Jude Bellingham voltou a ser decisivo quando mais importava. Autor dos dois gols que deram à Inglaterra a vitória por 2 a 1 sobre a Noruega nas quartas de final, o meio-campista vive momento de redenção na Copa do Mundo 2026, ao mesmo tempo em que corrige a narrativa sobre sua queda de rendimento no Real Madrid.

A trajetória até aqui foi turbulenta.
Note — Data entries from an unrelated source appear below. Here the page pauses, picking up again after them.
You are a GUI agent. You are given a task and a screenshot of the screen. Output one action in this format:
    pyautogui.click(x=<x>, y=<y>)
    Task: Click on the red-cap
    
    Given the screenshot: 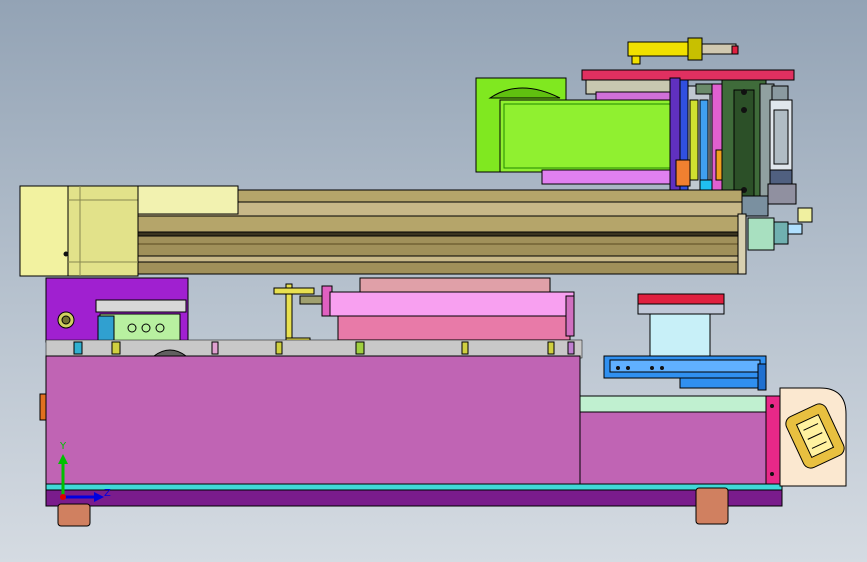 What is the action you would take?
    pyautogui.click(x=681, y=299)
    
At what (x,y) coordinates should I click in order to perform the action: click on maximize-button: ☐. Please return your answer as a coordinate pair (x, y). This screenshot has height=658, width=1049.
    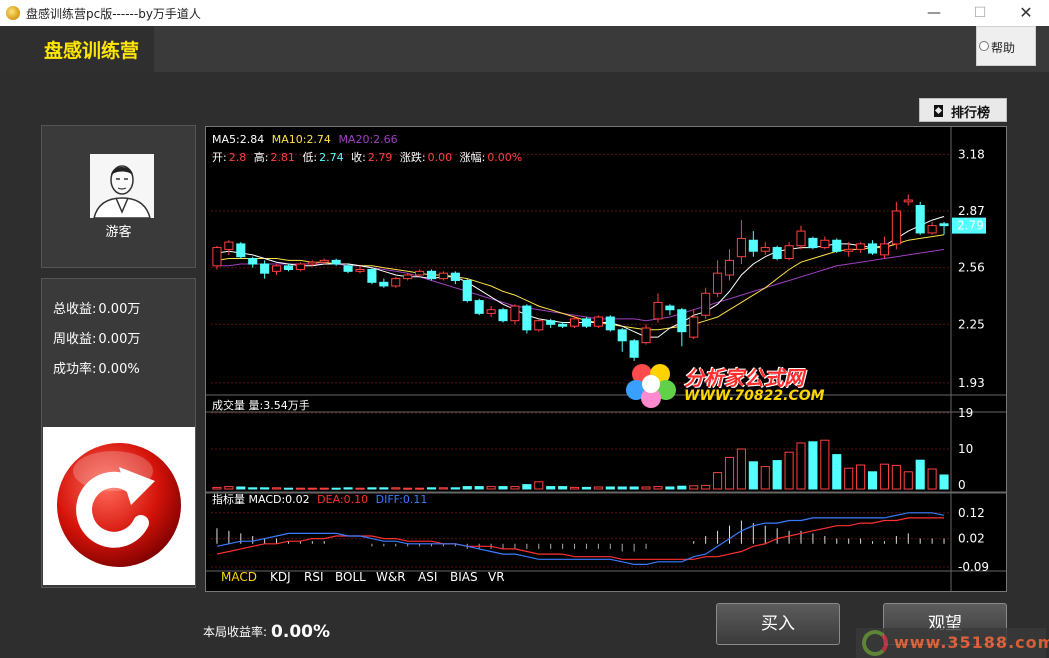
    Looking at the image, I should click on (980, 13).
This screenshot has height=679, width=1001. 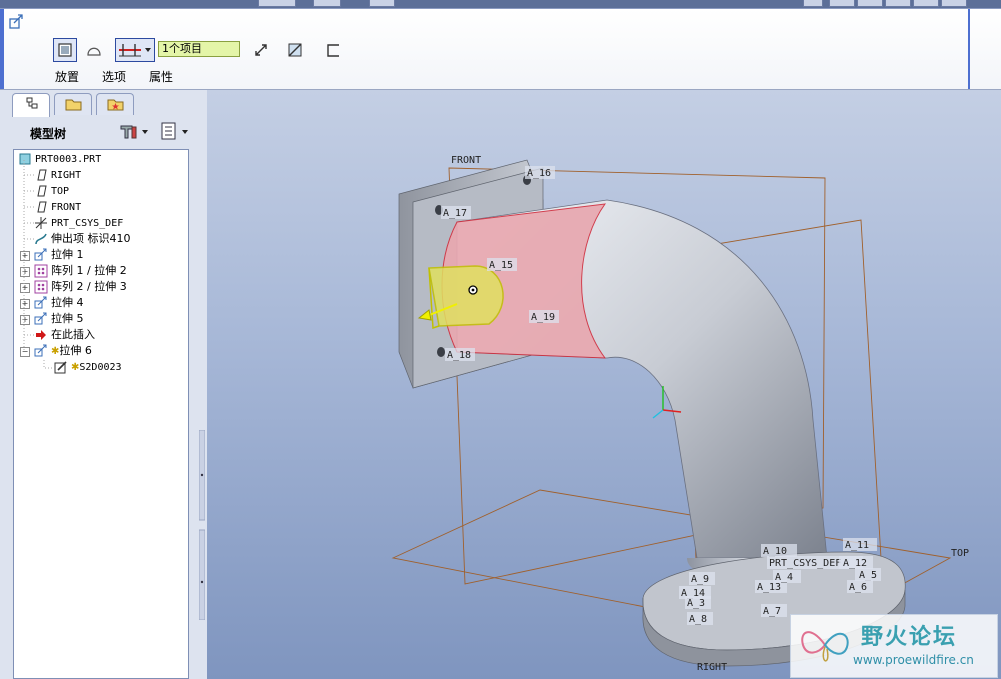 What do you see at coordinates (855, 564) in the screenshot?
I see `label-a12: A_12` at bounding box center [855, 564].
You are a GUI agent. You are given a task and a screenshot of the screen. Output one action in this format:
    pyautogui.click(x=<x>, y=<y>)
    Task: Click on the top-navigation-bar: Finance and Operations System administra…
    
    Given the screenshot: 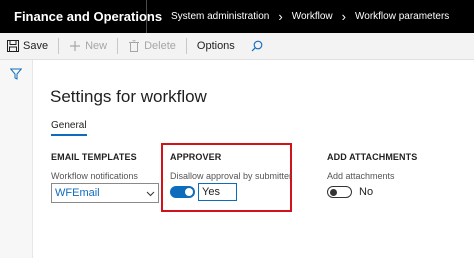 What is the action you would take?
    pyautogui.click(x=237, y=16)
Após a explosão em 2023/24, o inglês sofreu com problemas físicos: uma lesão no ombro que só foi tratada por cirurgia em julho passado e, depois, um problema muscular na posterior da coxa em fevereiro. Sem pré-temporada e com ritmo comprometido, somou uma temporada aquém do esperado em Madri, marcada por vaias da torcida e por um clube em crise, com duas trocas de treinador e nenhum título.

Na seleção, porém, Bellingham recuperou influência. Já havia marcado duas vezes contra o México nas oitavas, e as quatro bolas na fase eliminatória elevam o meia a protagonista do conjunto inglês. A eficiência em campo — finalizações, presença nas transições e faro de gol — devolve ao jogador o rótulo que a torcida e a imprensa europeia chegaram a questionar.

O episódio reforça duas leituras: a importância do manejo físico e da preparação em clubes que disputam tudo, e o papel das Copas como ambiente de reconstrução de imagem. Para o Real Madrid fica o desafio de readaptar um talento que provou, no maior palco, ter condição de decidir partidas cruciais.